(Beginning of SUPPLIED INFORMATION)

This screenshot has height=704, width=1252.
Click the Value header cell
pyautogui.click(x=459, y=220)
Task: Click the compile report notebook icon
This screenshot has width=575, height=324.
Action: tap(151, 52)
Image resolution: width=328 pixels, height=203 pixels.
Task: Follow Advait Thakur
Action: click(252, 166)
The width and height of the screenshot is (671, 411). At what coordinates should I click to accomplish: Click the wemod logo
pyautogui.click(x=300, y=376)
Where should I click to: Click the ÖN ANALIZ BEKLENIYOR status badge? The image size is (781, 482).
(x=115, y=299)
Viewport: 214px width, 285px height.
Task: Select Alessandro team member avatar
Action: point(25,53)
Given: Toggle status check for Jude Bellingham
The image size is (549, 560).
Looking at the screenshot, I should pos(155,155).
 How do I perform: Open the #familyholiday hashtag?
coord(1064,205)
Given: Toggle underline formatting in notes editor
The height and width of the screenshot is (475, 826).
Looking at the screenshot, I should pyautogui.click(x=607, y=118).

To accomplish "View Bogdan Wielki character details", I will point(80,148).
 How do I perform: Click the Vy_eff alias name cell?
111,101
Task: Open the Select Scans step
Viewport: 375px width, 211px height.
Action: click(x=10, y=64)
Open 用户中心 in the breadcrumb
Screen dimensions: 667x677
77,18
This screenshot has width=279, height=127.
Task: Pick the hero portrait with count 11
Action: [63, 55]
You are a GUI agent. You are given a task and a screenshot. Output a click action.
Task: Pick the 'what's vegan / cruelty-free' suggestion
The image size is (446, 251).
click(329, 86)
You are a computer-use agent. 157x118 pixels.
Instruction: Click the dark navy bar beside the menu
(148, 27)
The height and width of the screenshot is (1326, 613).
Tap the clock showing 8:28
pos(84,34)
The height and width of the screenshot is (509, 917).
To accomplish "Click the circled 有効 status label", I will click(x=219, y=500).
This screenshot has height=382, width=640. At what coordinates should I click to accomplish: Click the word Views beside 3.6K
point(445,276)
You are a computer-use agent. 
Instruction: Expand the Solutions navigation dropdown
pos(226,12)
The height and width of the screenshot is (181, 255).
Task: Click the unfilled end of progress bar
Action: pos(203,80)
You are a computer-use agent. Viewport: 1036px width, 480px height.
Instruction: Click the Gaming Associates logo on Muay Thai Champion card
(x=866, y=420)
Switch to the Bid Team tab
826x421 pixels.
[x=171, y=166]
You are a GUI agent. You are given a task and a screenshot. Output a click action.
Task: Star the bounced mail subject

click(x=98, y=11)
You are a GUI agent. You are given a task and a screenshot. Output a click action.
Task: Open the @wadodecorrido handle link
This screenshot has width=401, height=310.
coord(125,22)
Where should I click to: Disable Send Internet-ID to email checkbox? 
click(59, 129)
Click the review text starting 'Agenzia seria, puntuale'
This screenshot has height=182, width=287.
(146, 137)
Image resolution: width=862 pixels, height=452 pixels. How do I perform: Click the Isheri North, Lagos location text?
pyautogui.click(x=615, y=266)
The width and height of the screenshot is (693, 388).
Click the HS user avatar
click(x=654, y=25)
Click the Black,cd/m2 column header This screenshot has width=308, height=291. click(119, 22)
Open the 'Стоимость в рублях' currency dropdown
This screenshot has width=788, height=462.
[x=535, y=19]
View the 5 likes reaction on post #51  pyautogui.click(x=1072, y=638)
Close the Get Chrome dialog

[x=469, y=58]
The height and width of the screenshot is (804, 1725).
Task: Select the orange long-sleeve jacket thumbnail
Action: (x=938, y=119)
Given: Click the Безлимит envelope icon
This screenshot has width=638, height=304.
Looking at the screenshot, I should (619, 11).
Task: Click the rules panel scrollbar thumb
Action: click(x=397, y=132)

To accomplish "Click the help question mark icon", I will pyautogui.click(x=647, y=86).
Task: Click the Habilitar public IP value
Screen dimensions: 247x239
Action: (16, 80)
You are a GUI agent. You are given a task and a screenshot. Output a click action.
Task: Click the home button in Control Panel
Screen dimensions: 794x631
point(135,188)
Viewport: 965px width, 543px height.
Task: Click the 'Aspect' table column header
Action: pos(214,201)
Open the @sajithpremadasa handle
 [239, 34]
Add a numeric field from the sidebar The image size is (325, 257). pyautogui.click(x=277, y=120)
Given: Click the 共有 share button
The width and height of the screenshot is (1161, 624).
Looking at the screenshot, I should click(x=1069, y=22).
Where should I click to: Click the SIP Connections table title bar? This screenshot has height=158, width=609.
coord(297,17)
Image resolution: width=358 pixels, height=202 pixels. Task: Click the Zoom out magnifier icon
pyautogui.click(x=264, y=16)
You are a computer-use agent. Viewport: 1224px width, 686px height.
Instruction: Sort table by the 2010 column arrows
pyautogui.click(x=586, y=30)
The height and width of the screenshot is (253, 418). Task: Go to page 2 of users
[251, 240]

(End of SUPPLIED INFORMATION)

• INSTRUCTIONS TO FOLLOW:
Could you write out the material above exactly as it appears?

• OUTPUT FOR THIS TASK:
This screenshot has height=704, width=1252.
Click the Value header cell
pyautogui.click(x=459, y=220)
Task: Click the compile report notebook icon
This screenshot has width=575, height=324.
Action: tap(151, 52)
Image resolution: width=328 pixels, height=203 pixels.
Task: Follow Advait Thakur
Action: click(252, 166)
The width and height of the screenshot is (671, 411). At what coordinates should I click to accomplish: Click the wemod logo
pyautogui.click(x=300, y=376)
Where should I click to: Click the ÖN ANALIZ BEKLENIYOR status badge? The image size is (781, 482).
(x=115, y=299)
Viewport: 214px width, 285px height.
Task: Select Alessandro team member avatar
Action: point(25,53)
Given: Toggle status check for Jude Bellingham
The image size is (549, 560).
Looking at the screenshot, I should pos(155,155).
 How do I perform: Open the #familyholiday hashtag?
coord(1064,205)
Given: Toggle underline formatting in notes editor
The height and width of the screenshot is (475, 826).
Looking at the screenshot, I should pyautogui.click(x=607, y=118).

To accomplish "View Bogdan Wielki character details", I will point(80,148).
 How do I perform: Click the Vy_eff alias name cell?
111,101
Task: Open the Select Scans step
Viewport: 375px width, 211px height.
Action: click(x=10, y=64)
Open 用户中心 in the breadcrumb
Screen dimensions: 667x677
77,18
This screenshot has width=279, height=127.
Task: Pick the hero portrait with count 11
Action: [63, 55]
You are a GUI agent. You are given a task and a screenshot. Output a click action.
Task: Pick the 'what's vegan / cruelty-free' suggestion
The image size is (446, 251).
click(329, 86)
You are a computer-use agent. 157x118 pixels.
Instruction: Click the dark navy bar beside the menu
(148, 27)
The height and width of the screenshot is (1326, 613).
Tap the clock showing 8:28
pos(84,34)
The height and width of the screenshot is (509, 917).
To accomplish "Click the circled 有効 status label", I will click(x=219, y=500).
This screenshot has height=382, width=640. At what coordinates should I click to accomplish: Click the word Views beside 3.6K
point(445,276)
You are a computer-use agent. 
Instruction: Expand the Solutions navigation dropdown
pos(226,12)
The height and width of the screenshot is (181, 255).
Task: Click the unfilled end of progress bar
Action: pos(203,80)
You are a computer-use agent. Viewport: 1036px width, 480px height.
Instruction: Click the Gaming Associates logo on Muay Thai Champion card
(x=866, y=420)
Switch to the Bid Team tab
826x421 pixels.
[x=171, y=166]
You are a GUI agent. You are given a task and a screenshot. Output a click action.
Task: Star the bounced mail subject

click(x=98, y=11)
You are a GUI agent. You are given a task and a screenshot. Output a click action.
Task: Open the @wadodecorrido handle link
This screenshot has width=401, height=310.
coord(125,22)
Where should I click to: Disable Send Internet-ID to email checkbox? 
click(59, 129)
Click the review text starting 'Agenzia seria, puntuale'
This screenshot has height=182, width=287.
(146, 137)
Image resolution: width=862 pixels, height=452 pixels. How do I perform: Click the Isheri North, Lagos location text?
pyautogui.click(x=615, y=266)
The width and height of the screenshot is (693, 388).
Click the HS user avatar
click(x=654, y=25)
Click the Black,cd/m2 column header This screenshot has width=308, height=291. click(119, 22)
Open the 'Стоимость в рублях' currency dropdown
This screenshot has width=788, height=462.
[x=535, y=19]
View the 5 likes reaction on post #51  pyautogui.click(x=1072, y=638)
Close the Get Chrome dialog

[x=469, y=58]
The height and width of the screenshot is (804, 1725).
Task: Select the orange long-sleeve jacket thumbnail
Action: (x=938, y=119)
Given: Click the Безлимит envelope icon
This screenshot has width=638, height=304.
Looking at the screenshot, I should (619, 11).
Task: Click the rules panel scrollbar thumb
Action: click(x=397, y=132)

To accomplish "Click the help question mark icon", I will pyautogui.click(x=647, y=86).
Task: Click the Habilitar public IP value
Screen dimensions: 247x239
Action: (16, 80)
You are a GUI agent. You are given a task and a screenshot. Output a click action.
Task: Click the home button in Control Panel
Screen dimensions: 794x631
point(135,188)
Viewport: 965px width, 543px height.
Task: Click the 'Aspect' table column header
Action: pos(214,201)
Open the @sajithpremadasa handle
 [239, 34]
Add a numeric field from the sidebar The image size is (325, 257). pyautogui.click(x=277, y=120)
Given: Click the 共有 share button
The width and height of the screenshot is (1161, 624).
Looking at the screenshot, I should click(x=1069, y=22).
Where should I click to: Click the SIP Connections table title bar? This screenshot has height=158, width=609.
coord(297,17)
Image resolution: width=358 pixels, height=202 pixels. Task: Click the Zoom out magnifier icon
pyautogui.click(x=264, y=16)
You are a computer-use agent. Viewport: 1224px width, 686px height.
Instruction: Sort table by the 2010 column arrows
pyautogui.click(x=586, y=30)
The height and width of the screenshot is (253, 418). Task: Go to page 2 of users
[251, 240]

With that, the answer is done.